Assigned task: The expected reply is all of the data, returned exactly.

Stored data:
□ □ □ □

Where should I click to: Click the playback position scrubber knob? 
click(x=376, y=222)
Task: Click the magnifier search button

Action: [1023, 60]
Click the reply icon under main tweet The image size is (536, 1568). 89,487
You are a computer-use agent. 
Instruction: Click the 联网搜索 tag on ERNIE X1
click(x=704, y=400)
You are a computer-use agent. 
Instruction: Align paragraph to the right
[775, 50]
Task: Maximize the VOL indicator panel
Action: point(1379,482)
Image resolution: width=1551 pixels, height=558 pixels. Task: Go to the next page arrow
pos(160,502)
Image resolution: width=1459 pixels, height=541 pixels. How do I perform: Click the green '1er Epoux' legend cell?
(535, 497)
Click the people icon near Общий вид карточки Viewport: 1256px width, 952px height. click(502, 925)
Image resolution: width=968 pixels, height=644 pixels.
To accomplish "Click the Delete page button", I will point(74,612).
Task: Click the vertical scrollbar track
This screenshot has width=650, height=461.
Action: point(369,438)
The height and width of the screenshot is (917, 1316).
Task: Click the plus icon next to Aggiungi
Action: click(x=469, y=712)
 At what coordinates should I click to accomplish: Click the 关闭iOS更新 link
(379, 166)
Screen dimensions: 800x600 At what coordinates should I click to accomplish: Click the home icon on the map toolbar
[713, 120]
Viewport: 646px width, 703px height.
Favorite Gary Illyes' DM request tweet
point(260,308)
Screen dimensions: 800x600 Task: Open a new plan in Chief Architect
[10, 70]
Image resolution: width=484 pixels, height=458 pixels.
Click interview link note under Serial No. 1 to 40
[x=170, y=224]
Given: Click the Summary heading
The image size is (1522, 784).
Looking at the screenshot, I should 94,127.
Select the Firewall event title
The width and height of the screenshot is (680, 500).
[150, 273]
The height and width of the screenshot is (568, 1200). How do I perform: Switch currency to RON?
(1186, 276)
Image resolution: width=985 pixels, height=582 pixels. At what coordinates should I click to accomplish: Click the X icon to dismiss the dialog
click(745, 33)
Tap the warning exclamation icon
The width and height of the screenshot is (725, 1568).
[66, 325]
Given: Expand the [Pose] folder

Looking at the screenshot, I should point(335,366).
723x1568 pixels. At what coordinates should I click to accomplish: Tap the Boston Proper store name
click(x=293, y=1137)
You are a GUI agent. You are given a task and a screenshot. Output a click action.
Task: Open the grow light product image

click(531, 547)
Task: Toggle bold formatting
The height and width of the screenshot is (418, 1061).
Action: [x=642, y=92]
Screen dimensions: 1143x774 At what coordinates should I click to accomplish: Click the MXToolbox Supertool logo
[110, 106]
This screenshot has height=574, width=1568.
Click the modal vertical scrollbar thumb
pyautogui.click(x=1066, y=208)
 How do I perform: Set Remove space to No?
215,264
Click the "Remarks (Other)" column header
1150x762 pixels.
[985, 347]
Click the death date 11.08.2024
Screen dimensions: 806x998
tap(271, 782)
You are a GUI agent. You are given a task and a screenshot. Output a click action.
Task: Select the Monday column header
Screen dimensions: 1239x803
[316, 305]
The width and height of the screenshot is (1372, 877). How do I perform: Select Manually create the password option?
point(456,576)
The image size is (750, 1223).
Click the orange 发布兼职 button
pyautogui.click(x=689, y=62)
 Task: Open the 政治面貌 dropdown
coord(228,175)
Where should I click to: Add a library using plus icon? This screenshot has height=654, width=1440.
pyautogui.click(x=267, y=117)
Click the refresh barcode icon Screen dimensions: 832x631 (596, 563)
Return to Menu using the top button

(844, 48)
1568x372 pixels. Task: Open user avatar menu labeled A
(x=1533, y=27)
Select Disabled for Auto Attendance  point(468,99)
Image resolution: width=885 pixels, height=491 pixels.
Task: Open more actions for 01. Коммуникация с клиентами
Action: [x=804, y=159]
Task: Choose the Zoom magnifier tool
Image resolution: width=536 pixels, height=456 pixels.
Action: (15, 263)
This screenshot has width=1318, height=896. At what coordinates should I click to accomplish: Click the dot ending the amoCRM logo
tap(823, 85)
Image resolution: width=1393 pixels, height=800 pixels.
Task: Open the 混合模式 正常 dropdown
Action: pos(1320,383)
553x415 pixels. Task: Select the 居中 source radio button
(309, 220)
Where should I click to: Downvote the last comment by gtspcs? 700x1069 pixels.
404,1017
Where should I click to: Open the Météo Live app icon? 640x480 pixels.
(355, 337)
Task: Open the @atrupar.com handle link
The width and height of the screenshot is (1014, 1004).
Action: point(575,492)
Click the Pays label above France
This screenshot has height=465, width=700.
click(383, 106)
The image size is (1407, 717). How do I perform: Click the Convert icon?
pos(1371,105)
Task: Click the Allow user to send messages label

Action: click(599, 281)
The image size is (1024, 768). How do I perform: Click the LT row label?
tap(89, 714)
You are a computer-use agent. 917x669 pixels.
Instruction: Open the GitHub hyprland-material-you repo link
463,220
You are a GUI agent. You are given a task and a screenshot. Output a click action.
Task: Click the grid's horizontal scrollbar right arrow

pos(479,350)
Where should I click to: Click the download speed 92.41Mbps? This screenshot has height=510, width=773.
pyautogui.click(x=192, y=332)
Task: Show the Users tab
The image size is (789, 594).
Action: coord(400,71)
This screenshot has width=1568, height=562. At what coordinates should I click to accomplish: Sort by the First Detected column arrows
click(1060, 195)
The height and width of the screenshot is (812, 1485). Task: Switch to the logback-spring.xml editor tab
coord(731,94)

□ □ □ □

Written answer:
Where should I click to: Click the playback position scrubber knob? 
click(x=376, y=222)
Task: Click the magnifier search button

Action: [1023, 60]
Click the reply icon under main tweet The image size is (536, 1568). 89,487
You are a computer-use agent. 
Instruction: Click the 联网搜索 tag on ERNIE X1
click(x=704, y=400)
You are a computer-use agent. 
Instruction: Align paragraph to the right
[775, 50]
Task: Maximize the VOL indicator panel
Action: point(1379,482)
Image resolution: width=1551 pixels, height=558 pixels. Task: Go to the next page arrow
pos(160,502)
Image resolution: width=1459 pixels, height=541 pixels. How do I perform: Click the green '1er Epoux' legend cell?
(535, 497)
Click the people icon near Общий вид карточки Viewport: 1256px width, 952px height. click(502, 925)
Image resolution: width=968 pixels, height=644 pixels.
To accomplish "Click the Delete page button", I will point(74,612).
Task: Click the vertical scrollbar track
This screenshot has width=650, height=461.
Action: point(369,438)
The height and width of the screenshot is (917, 1316).
Task: Click the plus icon next to Aggiungi
Action: click(x=469, y=712)
 At what coordinates should I click to accomplish: Click the 关闭iOS更新 link
(379, 166)
Screen dimensions: 800x600 At what coordinates should I click to accomplish: Click the home icon on the map toolbar
[713, 120]
Viewport: 646px width, 703px height.
Favorite Gary Illyes' DM request tweet
point(260,308)
Screen dimensions: 800x600 Task: Open a new plan in Chief Architect
[10, 70]
Image resolution: width=484 pixels, height=458 pixels.
Click interview link note under Serial No. 1 to 40
[x=170, y=224]
Given: Click the Summary heading
The image size is (1522, 784).
Looking at the screenshot, I should 94,127.
Select the Firewall event title
The width and height of the screenshot is (680, 500).
[150, 273]
The height and width of the screenshot is (568, 1200). How do I perform: Switch currency to RON?
(1186, 276)
Image resolution: width=985 pixels, height=582 pixels. At what coordinates should I click to accomplish: Click the X icon to dismiss the dialog
click(745, 33)
Tap the warning exclamation icon
The width and height of the screenshot is (725, 1568).
[66, 325]
Given: Expand the [Pose] folder

Looking at the screenshot, I should point(335,366).
723x1568 pixels. At what coordinates should I click to accomplish: Tap the Boston Proper store name
click(x=293, y=1137)
You are a GUI agent. You are given a task and a screenshot. Output a click action.
Task: Open the grow light product image

click(531, 547)
Task: Toggle bold formatting
The height and width of the screenshot is (418, 1061).
Action: [x=642, y=92]
Screen dimensions: 1143x774 At what coordinates should I click to accomplish: Click the MXToolbox Supertool logo
[110, 106]
This screenshot has height=574, width=1568.
Click the modal vertical scrollbar thumb
pyautogui.click(x=1066, y=208)
 How do I perform: Set Remove space to No?
215,264
Click the "Remarks (Other)" column header
1150x762 pixels.
[985, 347]
Click the death date 11.08.2024
Screen dimensions: 806x998
tap(271, 782)
You are a GUI agent. You are given a task and a screenshot. Output a click action.
Task: Select the Monday column header
Screen dimensions: 1239x803
[316, 305]
The width and height of the screenshot is (1372, 877). How do I perform: Select Manually create the password option?
point(456,576)
The image size is (750, 1223).
Click the orange 发布兼职 button
pyautogui.click(x=689, y=62)
 Task: Open the 政治面貌 dropdown
coord(228,175)
Where should I click to: Add a library using plus icon? This screenshot has height=654, width=1440.
pyautogui.click(x=267, y=117)
Click the refresh barcode icon Screen dimensions: 832x631 (596, 563)
Return to Menu using the top button

(844, 48)
1568x372 pixels. Task: Open user avatar menu labeled A
(x=1533, y=27)
Select Disabled for Auto Attendance  point(468,99)
Image resolution: width=885 pixels, height=491 pixels.
Task: Open more actions for 01. Коммуникация с клиентами
Action: [x=804, y=159]
Task: Choose the Zoom magnifier tool
Image resolution: width=536 pixels, height=456 pixels.
Action: (15, 263)
This screenshot has width=1318, height=896. At what coordinates should I click to accomplish: Click the dot ending the amoCRM logo
tap(823, 85)
Image resolution: width=1393 pixels, height=800 pixels.
Task: Open the 混合模式 正常 dropdown
Action: pos(1320,383)
553x415 pixels. Task: Select the 居中 source radio button
(309, 220)
Where should I click to: Downvote the last comment by gtspcs? 700x1069 pixels.
404,1017
Where should I click to: Open the Météo Live app icon? 640x480 pixels.
(355, 337)
Task: Open the @atrupar.com handle link
The width and height of the screenshot is (1014, 1004).
Action: point(575,492)
Click the Pays label above France
This screenshot has height=465, width=700.
click(383, 106)
The image size is (1407, 717). How do I perform: Click the Convert icon?
pos(1371,105)
Task: Click the Allow user to send messages label

Action: click(599, 281)
The image size is (1024, 768). How do I perform: Click the LT row label?
tap(89, 714)
You are a computer-use agent. 917x669 pixels.
Instruction: Open the GitHub hyprland-material-you repo link
463,220
You are a GUI agent. You are given a task and a screenshot. Output a click action.
Task: Click the grid's horizontal scrollbar right arrow

pos(479,350)
Where should I click to: Click the download speed 92.41Mbps? This screenshot has height=510, width=773.
pyautogui.click(x=192, y=332)
Task: Show the Users tab
The image size is (789, 594).
Action: coord(400,71)
This screenshot has width=1568, height=562. At what coordinates should I click to accomplish: Sort by the First Detected column arrows
click(1060, 195)
The height and width of the screenshot is (812, 1485). Task: Switch to the logback-spring.xml editor tab
coord(731,94)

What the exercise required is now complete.